By Catherine Norwood
Fish have been promoted as an important source of protein for decades, but the World Aquaculture Society (WAS) has been told that more could be done to promote the additional nutritional benefits of fish and seafood. This was the message from Shakuntala Thilsted, senior nutrition adviser with WorldFish, who was the plenary speaker at the WAS annual conference in May.
The event, held on Jeju Island in South Korea, brought together almost 2500 delegates from 66 countries for four days of presentations and discussions aimed at improving the profitability and sustainability of aquaculture, with the ultimate aim of improving human health.
Shakuntala Thilsted said, with a population of seven billion today, projected to reach eight billion by 2024, there was considerable discussion about how much food would be needed to feed these billions.
“We need to move beyond the quantities of food, to the nutritional value of food, and fish in particular,” she said. “Although there are few dietary guidelines with specific recommendations for fish, we know that fish is important in the diets of humans.”
She said fish is a rich source of multiple nutrients, and essential fats are linked to brain development in children, for cognition particularly during the first 1000 days (gestation to age 24 months).
Along with protein and omega-3 fatty acids, fish and other aquatic animals play an important role in meeting dietary requirements for vitamin A, vitamin B12, riboflavin, vitamin D, vitamin E, and highly bioavailable forms of iron, zinc, calcium and phosphorus.
Her presentation focused particularly on the nutritional needs of children in the first 1000 days of life and of pregnant and breastfeeding women in poor countries, where as little as 50 grams of fish a day could make a significant difference to the health and wellbeing of mother and child.
To increase fish consumption, particularly in poorer countries, year-round local production is needed, although this can include a diverse range of species. Fish products need to be in a form that is culturally acceptable and affordable. In poorer countries they also need to be of a high nutritional value, or nutrient dense, and safe to eat – given potential food-storage issues.
While westernised countries focus on large species such as Atlantic Salmon and Barramundi, in developing communities smaller fish species are more affordable and can be purchased in small quantities and mixed into a dish for sharing – such as a curry dish in Asia, or incorporated into a relish eaten with meats in Africa.
Speaking at a ‘Seafood and Health’ session held later in the conference, Shakuntala Thilsted highlighted the lack of recommended daily intakes for fish, compared with dairy food or eggs. She said perhaps this reflected the cohesive engagement of the dairy and egg sector with health and nutrition issues, and also the investment in these sectors.
Her own research showed that fish could challenge current advice in some areas. This included higher concentrations of calcium in small fish that was more readily used by the body than that provided by the world’s “gold standard” for calcium – milk. She said nutritional analysis for seafood is expensive and more difficult than for terrestrial animals.

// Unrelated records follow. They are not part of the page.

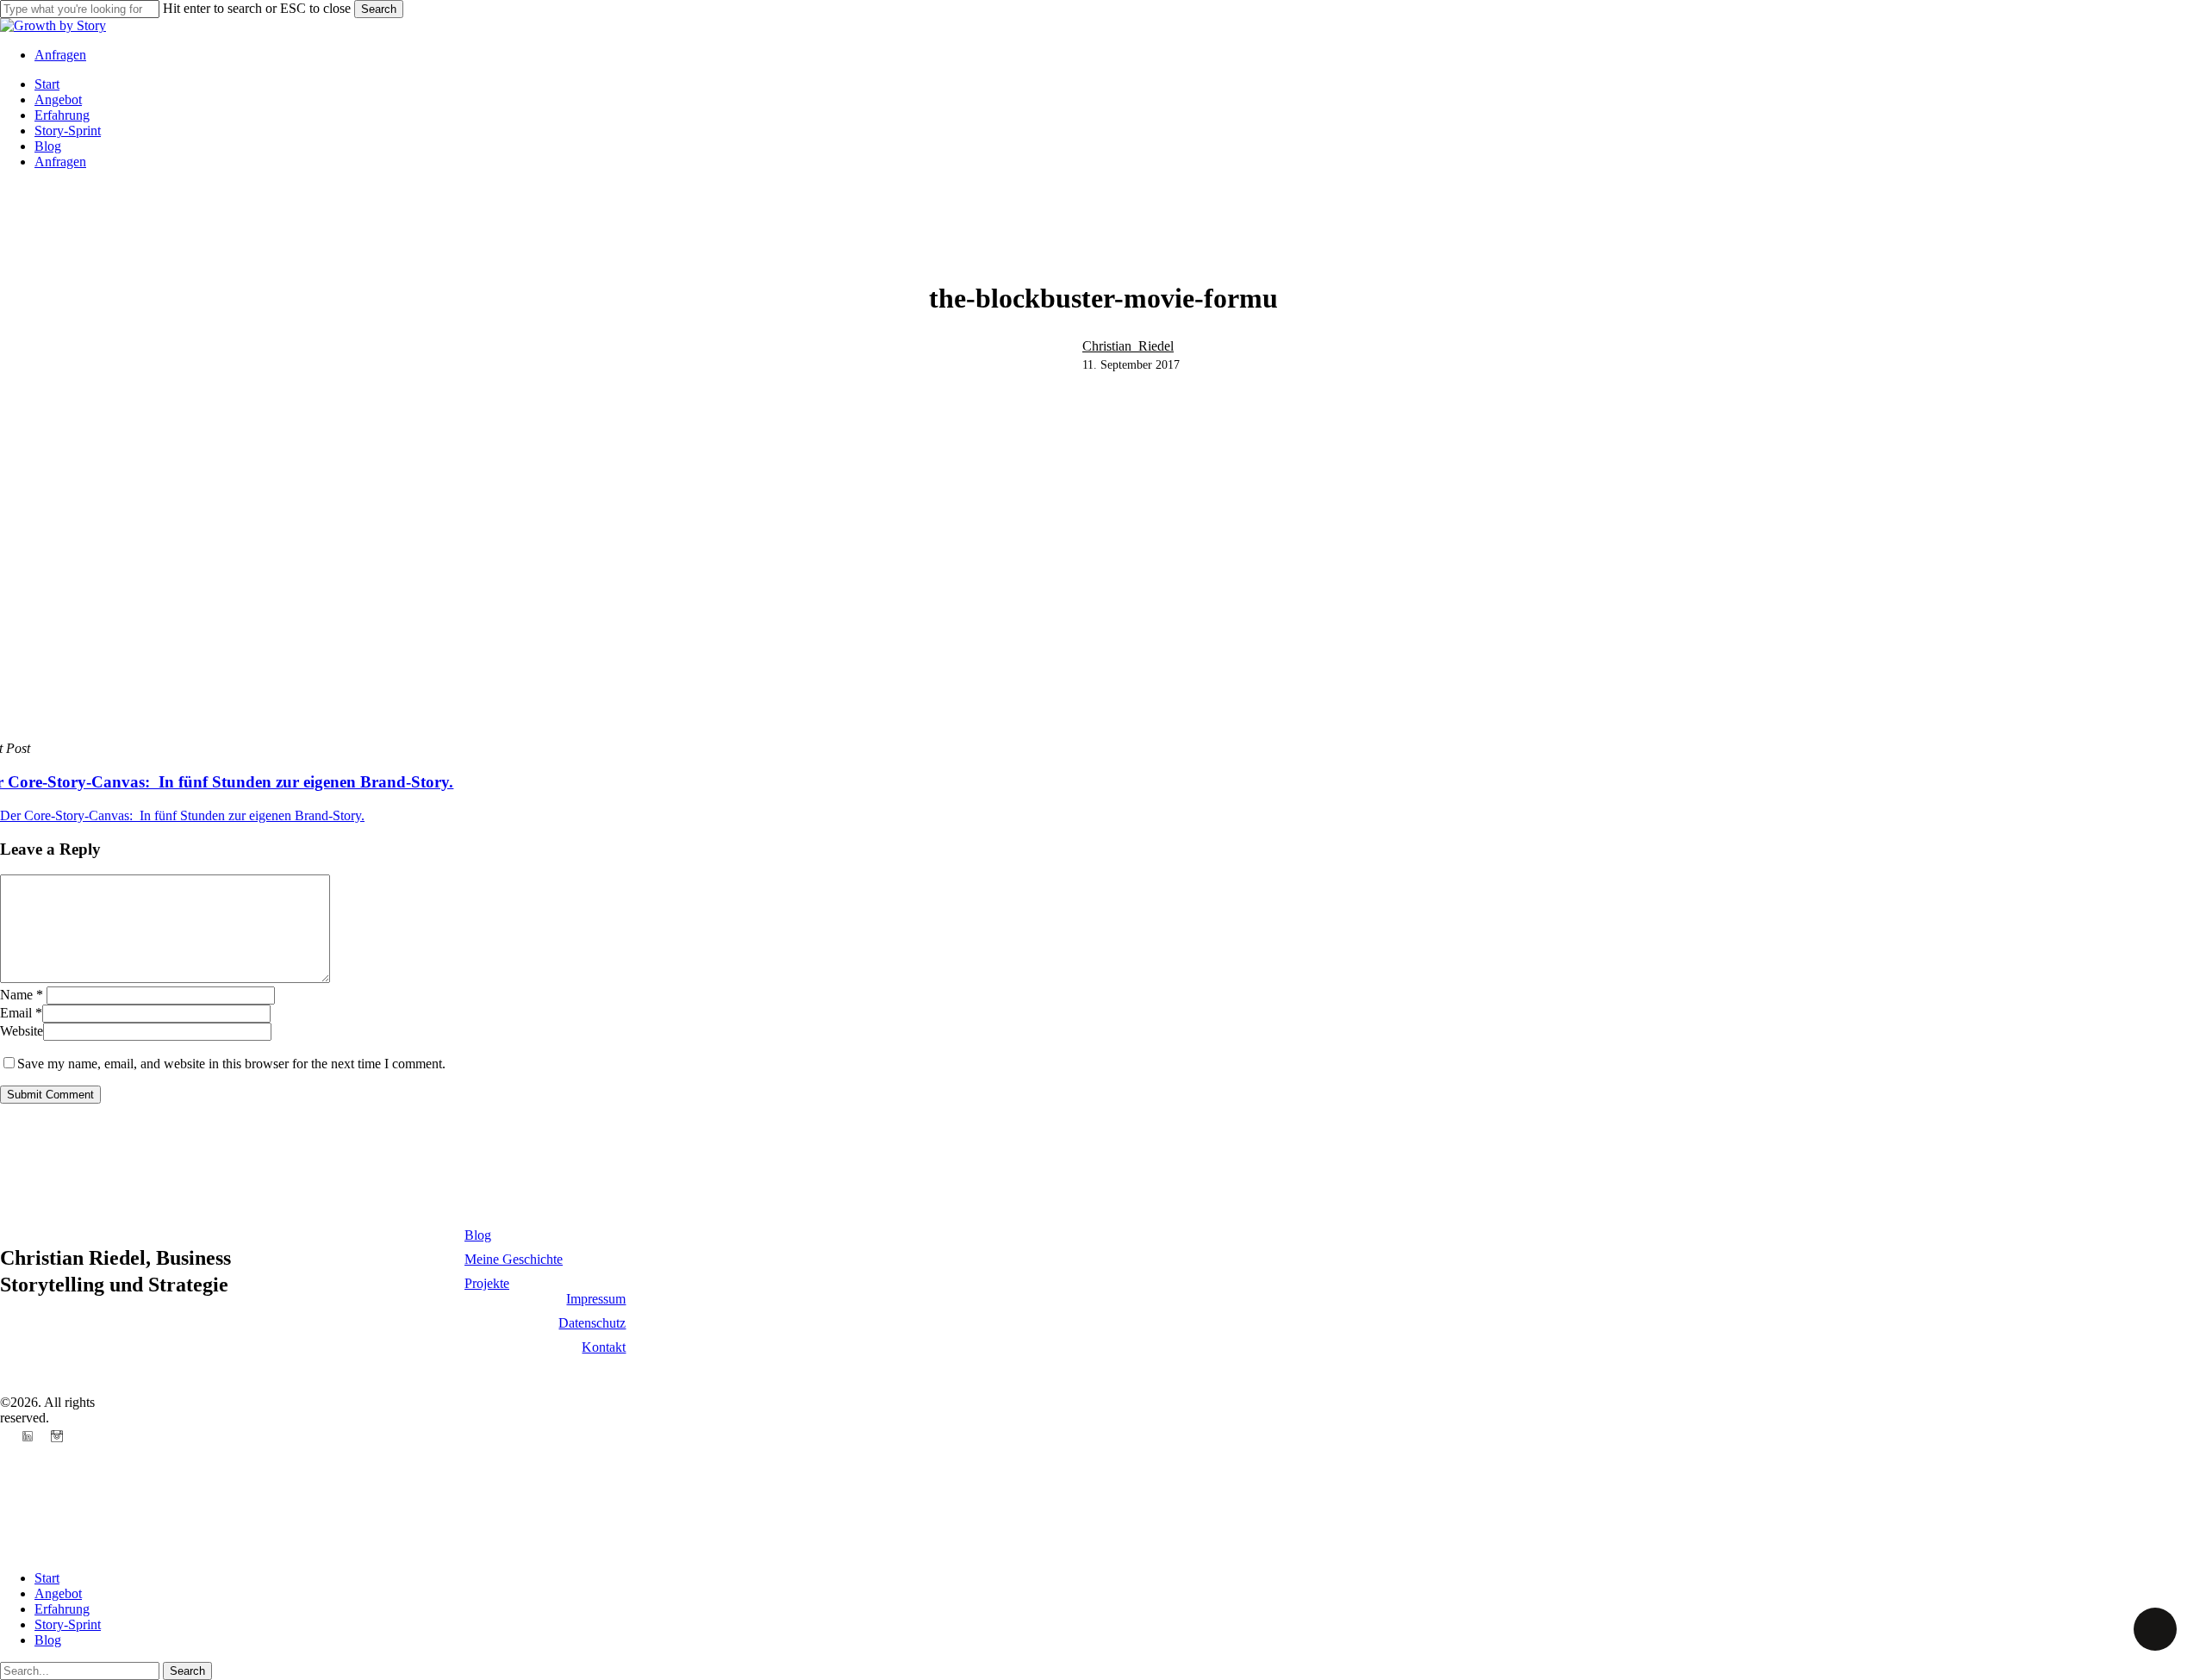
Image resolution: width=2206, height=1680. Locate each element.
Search (378, 9)
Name (21, 994)
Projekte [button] (486, 1283)
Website (21, 1031)
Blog (47, 1640)
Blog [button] (477, 1235)
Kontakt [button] (604, 1347)
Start (46, 1578)
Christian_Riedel (1128, 346)
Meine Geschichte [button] (513, 1259)
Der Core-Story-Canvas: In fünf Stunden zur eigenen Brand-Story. (182, 815)
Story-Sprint (67, 1624)
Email (21, 1012)
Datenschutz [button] (592, 1323)
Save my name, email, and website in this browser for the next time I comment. (231, 1063)
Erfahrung (62, 1609)
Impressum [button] (596, 1298)
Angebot (58, 1593)
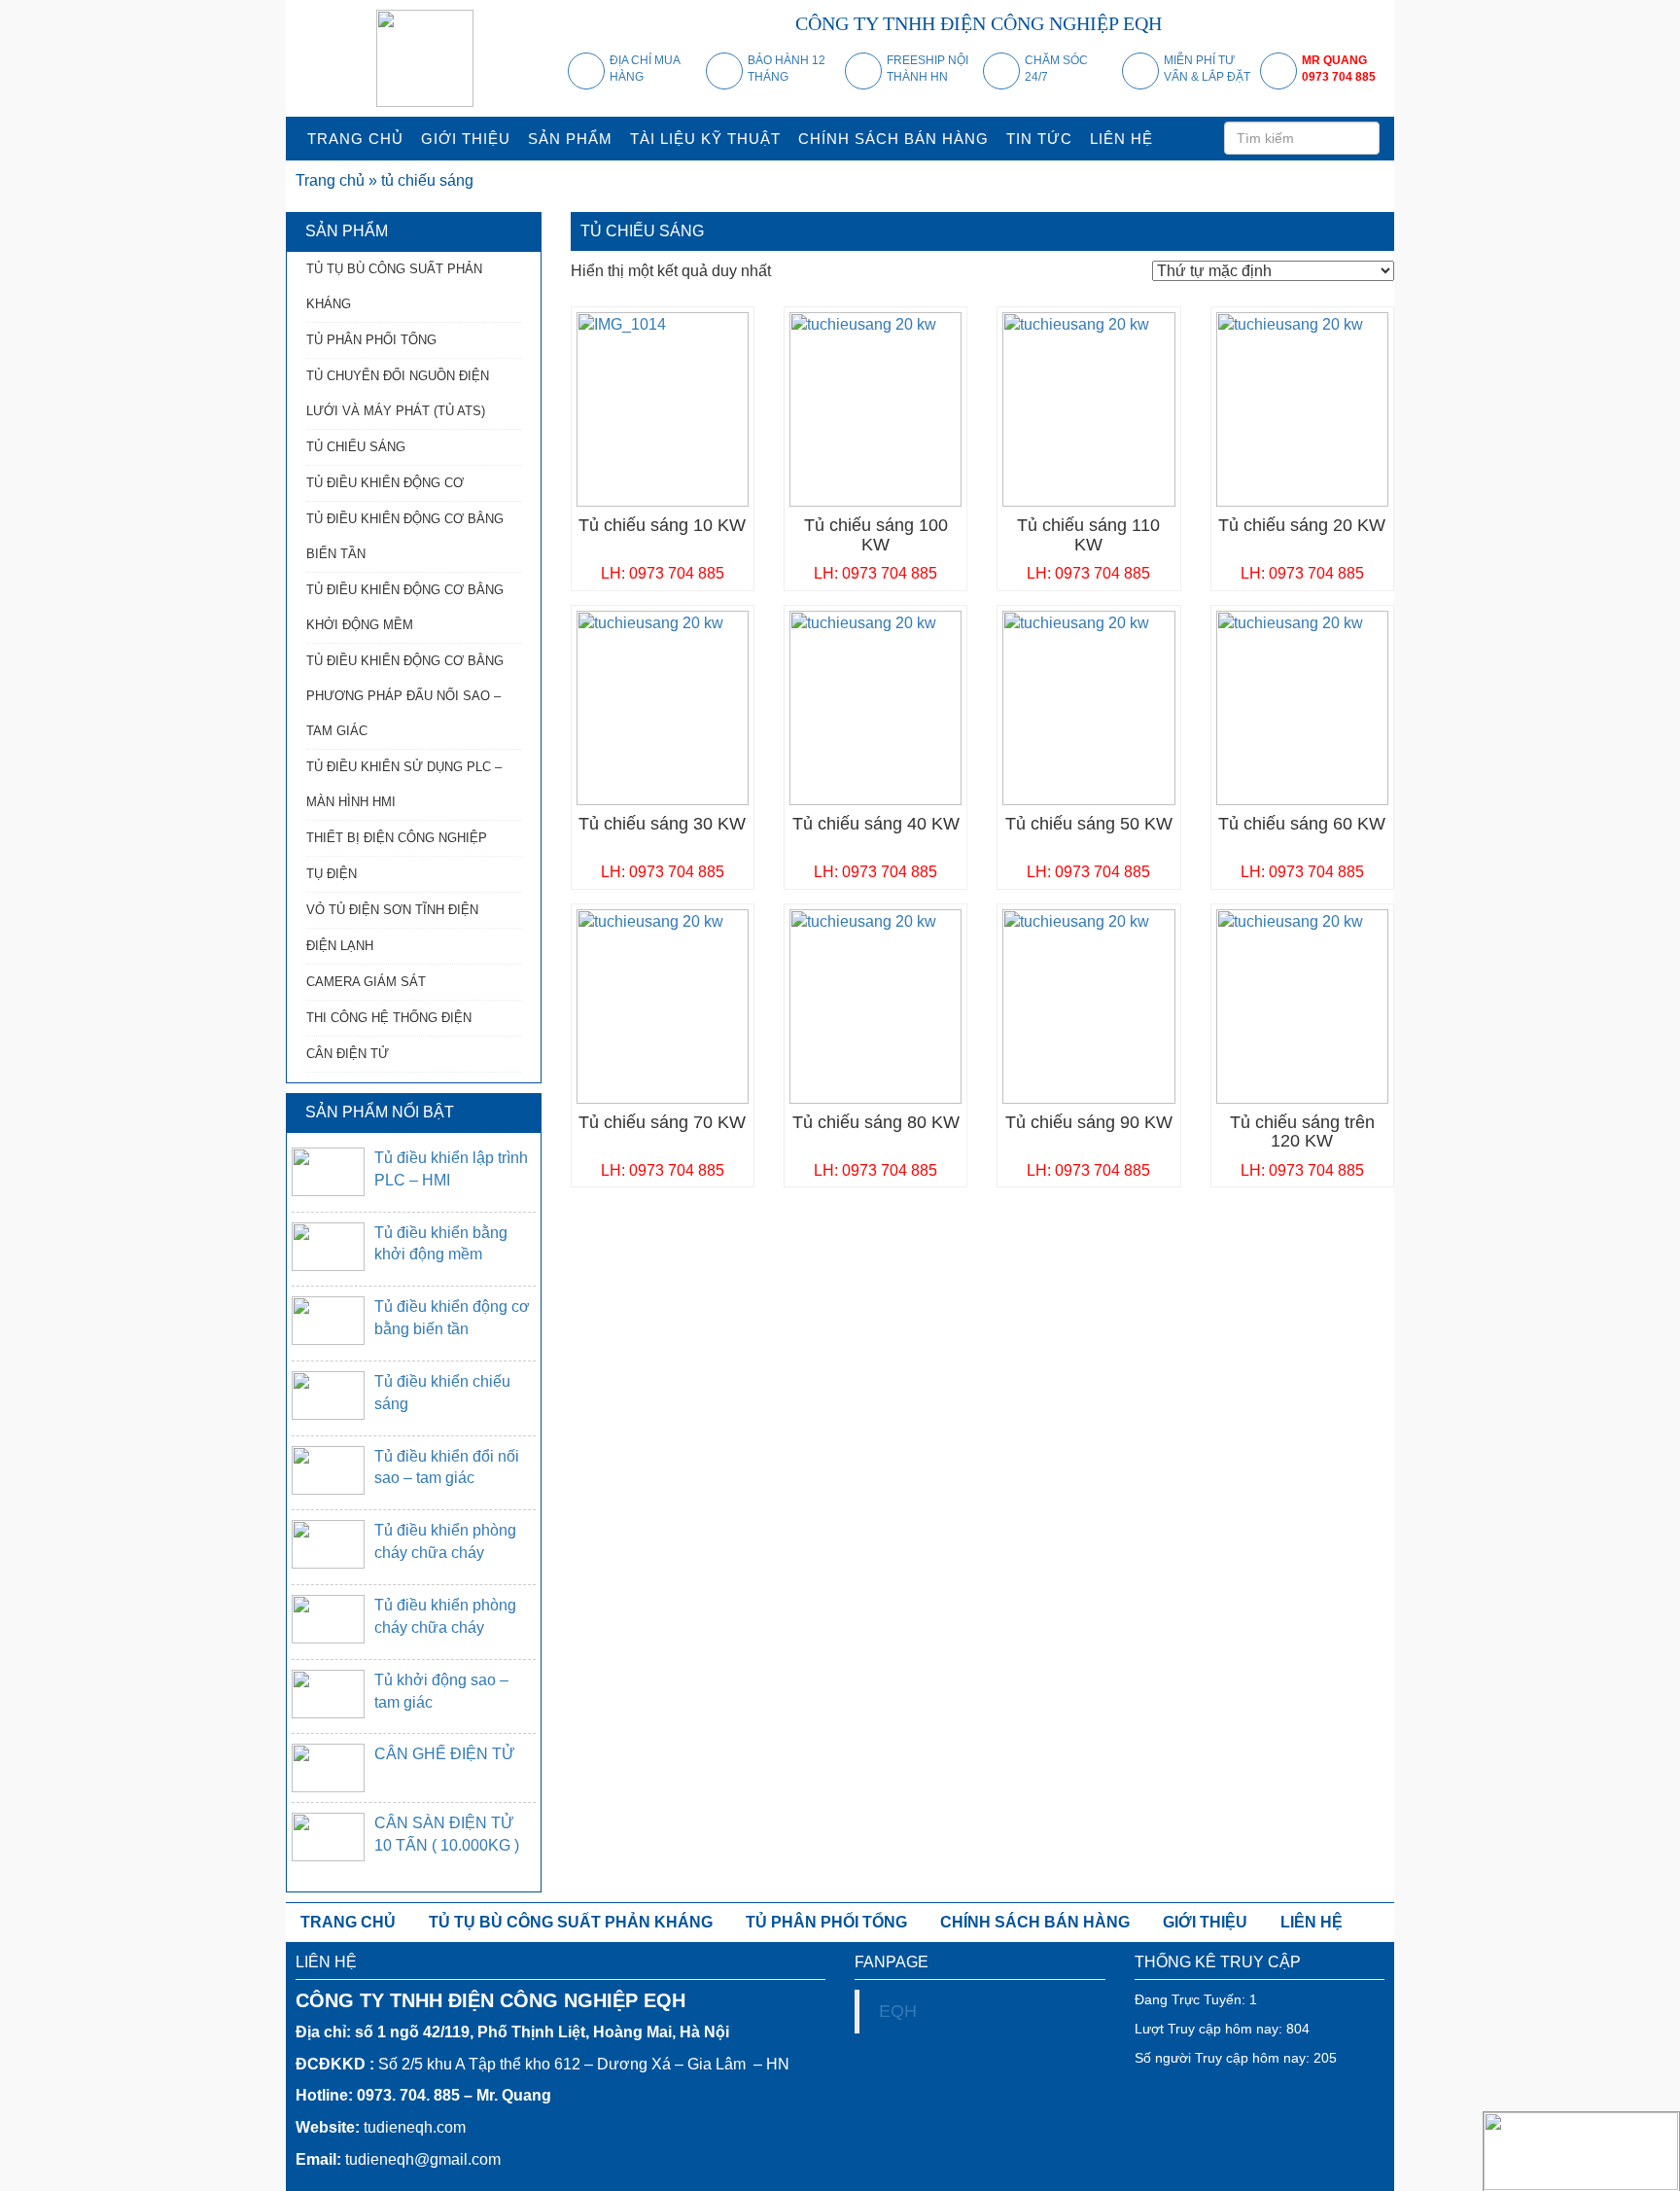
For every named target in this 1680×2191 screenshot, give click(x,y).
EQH (898, 2011)
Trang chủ (330, 180)
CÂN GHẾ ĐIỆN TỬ (444, 1754)
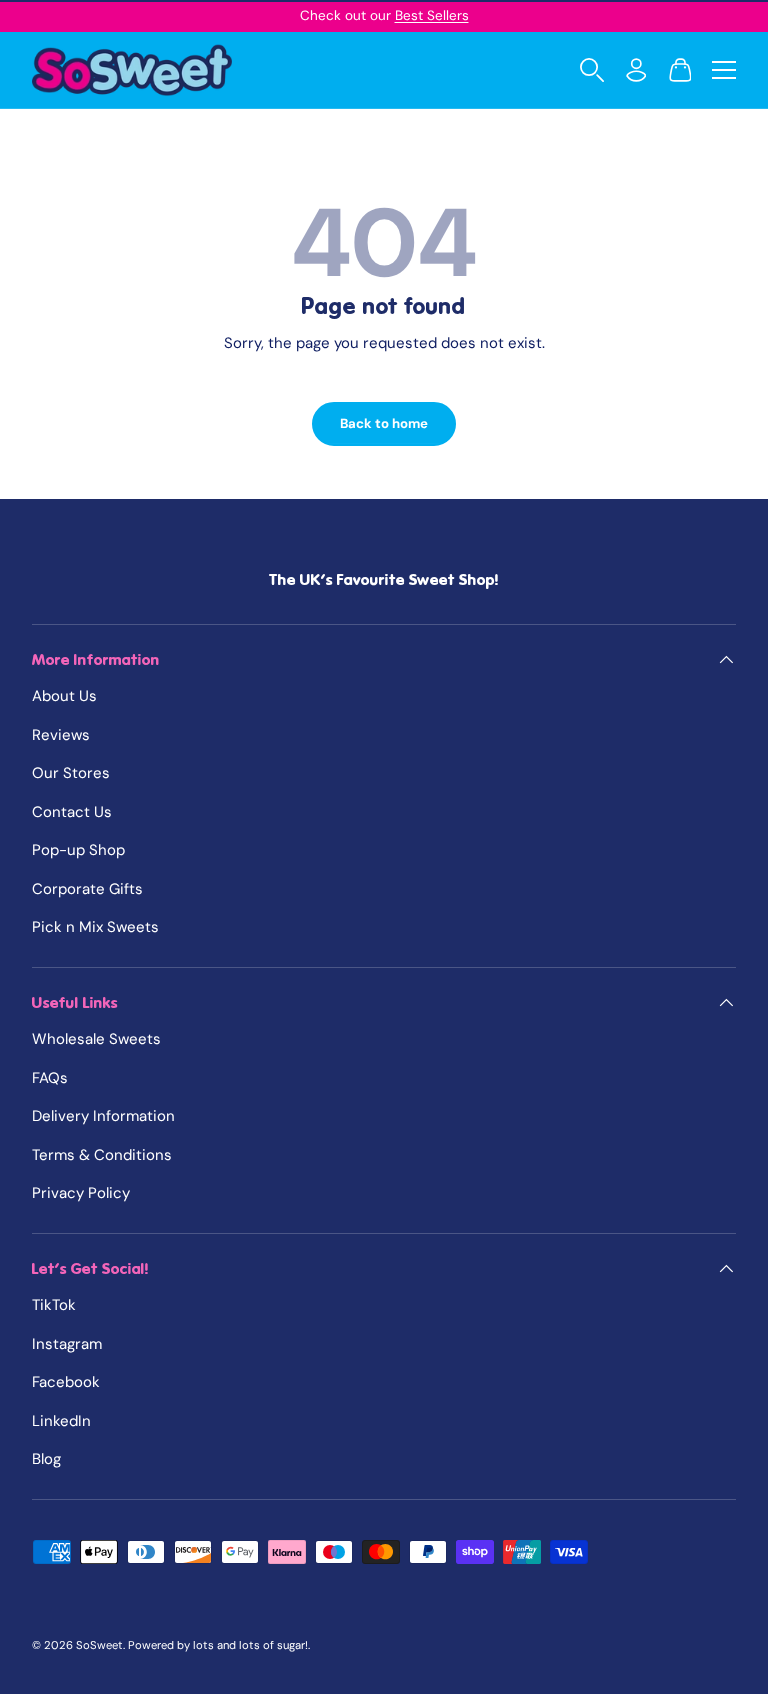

The bioavailability of nutrients also requires analysis as well as identifying the levels of nutrients. Among those countries with the best analysis are Denmark, Japan and Australia.
Session chair and member of the Global Initiative for Life and Leadership through Seafood, Roy Palmer said internationally, the lack of nutritional analysis presented a huge gap for aquaculture and fisheries – one he hoped could be addressed by establishing a community of practice, through the World Aquaculture Society, focused on nutritional and health issues.
A loosely based community of practice would allow members from diverse interest groups to work together to share relevant information and respond to issues without the need for formal working groups or committees, he said
Also speaking at the WAS health and wellbeing session was Jillian Fry, director of the US-based Public Health and Sustainable Aquaculture Project at the Johns Hopkins University Center for a Livable Future.
She said while it is possible to produce healthy food, if it is not produced in a sustainable manner then global food security will never happen. “We need to think more about sustainability and expansion at all costs.”
The western diet needs seafood for different reasons than low and middle-income countries. The US diet is high in meat, dairy and eggs – way beyond nutritional needs of these foods.
From a health perspective, seafood provided its own range of nutritional benefits, while also offsetting consumption of other meats, potentially reducing the health risks associated with consuming too much red meat, including cardiovascular disease.
“Seafood has a high role to play in shifting diets to better health and sustainability,” Jillian Fry said.